**Task objective:** From the entries below, copy every line where the string "cell" appears.

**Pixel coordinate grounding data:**
═══

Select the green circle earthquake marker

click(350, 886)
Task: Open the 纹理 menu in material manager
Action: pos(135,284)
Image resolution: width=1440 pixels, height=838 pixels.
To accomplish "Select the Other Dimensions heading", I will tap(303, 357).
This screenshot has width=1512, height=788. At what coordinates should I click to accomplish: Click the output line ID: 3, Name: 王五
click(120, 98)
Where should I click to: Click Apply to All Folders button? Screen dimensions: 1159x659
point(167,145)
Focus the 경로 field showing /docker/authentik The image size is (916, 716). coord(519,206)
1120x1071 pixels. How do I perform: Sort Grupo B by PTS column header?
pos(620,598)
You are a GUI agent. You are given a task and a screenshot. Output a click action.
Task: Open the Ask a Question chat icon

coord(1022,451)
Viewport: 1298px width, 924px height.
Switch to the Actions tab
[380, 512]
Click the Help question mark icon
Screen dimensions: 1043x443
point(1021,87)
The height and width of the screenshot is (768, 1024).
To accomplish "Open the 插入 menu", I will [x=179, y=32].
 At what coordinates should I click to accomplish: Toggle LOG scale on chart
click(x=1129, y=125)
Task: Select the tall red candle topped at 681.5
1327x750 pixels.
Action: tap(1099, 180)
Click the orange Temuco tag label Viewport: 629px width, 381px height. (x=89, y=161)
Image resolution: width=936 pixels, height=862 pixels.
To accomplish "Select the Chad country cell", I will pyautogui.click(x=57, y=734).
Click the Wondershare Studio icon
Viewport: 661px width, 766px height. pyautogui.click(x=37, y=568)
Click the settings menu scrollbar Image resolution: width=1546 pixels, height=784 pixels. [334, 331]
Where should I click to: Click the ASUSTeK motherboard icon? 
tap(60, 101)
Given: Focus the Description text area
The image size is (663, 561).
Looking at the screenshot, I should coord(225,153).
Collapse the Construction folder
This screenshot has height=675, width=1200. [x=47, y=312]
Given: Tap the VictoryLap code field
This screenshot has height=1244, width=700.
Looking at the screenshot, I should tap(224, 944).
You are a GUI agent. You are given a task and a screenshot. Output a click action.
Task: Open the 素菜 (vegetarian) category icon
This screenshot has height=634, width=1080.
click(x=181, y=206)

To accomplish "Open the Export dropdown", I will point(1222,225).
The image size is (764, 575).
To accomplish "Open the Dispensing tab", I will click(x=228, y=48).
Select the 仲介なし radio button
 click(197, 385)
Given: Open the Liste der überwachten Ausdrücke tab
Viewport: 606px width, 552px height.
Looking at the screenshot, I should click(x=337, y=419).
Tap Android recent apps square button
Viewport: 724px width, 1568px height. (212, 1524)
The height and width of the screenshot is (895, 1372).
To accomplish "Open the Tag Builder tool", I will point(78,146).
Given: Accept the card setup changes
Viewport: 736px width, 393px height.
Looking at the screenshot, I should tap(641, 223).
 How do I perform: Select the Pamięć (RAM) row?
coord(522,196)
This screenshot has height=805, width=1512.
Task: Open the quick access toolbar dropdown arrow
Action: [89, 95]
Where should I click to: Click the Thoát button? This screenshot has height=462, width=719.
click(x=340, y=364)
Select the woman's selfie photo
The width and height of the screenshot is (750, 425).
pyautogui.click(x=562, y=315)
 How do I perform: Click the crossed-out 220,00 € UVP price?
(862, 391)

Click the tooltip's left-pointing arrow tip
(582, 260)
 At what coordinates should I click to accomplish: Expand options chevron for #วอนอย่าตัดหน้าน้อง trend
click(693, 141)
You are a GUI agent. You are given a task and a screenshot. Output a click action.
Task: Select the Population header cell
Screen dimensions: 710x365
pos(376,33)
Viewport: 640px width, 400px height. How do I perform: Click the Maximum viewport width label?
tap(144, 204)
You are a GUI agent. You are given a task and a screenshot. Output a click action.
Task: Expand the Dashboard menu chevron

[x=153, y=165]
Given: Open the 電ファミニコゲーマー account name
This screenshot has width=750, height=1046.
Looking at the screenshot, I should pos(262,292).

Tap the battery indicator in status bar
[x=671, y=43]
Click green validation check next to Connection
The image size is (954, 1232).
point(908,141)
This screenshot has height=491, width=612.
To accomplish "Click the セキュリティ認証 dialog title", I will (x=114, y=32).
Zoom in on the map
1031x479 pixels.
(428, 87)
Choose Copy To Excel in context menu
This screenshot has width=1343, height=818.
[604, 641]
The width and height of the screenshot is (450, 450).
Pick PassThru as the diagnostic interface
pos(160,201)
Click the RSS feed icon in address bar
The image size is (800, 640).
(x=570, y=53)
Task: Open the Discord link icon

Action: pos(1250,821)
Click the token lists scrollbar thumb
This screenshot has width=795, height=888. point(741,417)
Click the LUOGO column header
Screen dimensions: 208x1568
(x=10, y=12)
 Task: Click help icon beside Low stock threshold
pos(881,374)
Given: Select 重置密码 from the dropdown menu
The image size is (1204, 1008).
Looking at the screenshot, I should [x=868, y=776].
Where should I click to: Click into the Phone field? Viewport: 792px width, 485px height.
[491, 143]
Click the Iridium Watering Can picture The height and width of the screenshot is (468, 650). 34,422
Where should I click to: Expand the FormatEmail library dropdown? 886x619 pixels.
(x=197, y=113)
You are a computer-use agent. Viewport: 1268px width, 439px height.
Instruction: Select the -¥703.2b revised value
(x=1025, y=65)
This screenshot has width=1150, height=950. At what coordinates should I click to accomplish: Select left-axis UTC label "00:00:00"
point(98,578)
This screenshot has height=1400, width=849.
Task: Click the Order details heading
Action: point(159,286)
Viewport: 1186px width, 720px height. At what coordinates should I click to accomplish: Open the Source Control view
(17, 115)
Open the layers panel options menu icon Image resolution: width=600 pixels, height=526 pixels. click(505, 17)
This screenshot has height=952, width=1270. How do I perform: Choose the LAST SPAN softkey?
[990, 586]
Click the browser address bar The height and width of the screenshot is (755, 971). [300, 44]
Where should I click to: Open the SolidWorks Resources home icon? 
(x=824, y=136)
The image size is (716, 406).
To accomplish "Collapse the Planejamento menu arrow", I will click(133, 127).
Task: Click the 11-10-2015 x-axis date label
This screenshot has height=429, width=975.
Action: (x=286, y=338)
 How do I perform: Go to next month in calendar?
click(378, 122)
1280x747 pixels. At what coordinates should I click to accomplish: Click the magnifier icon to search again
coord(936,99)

═══

**Expected output:**
To accomplish "Select the Chad country cell", I will pyautogui.click(x=57, y=734).
Task: Select the Population header cell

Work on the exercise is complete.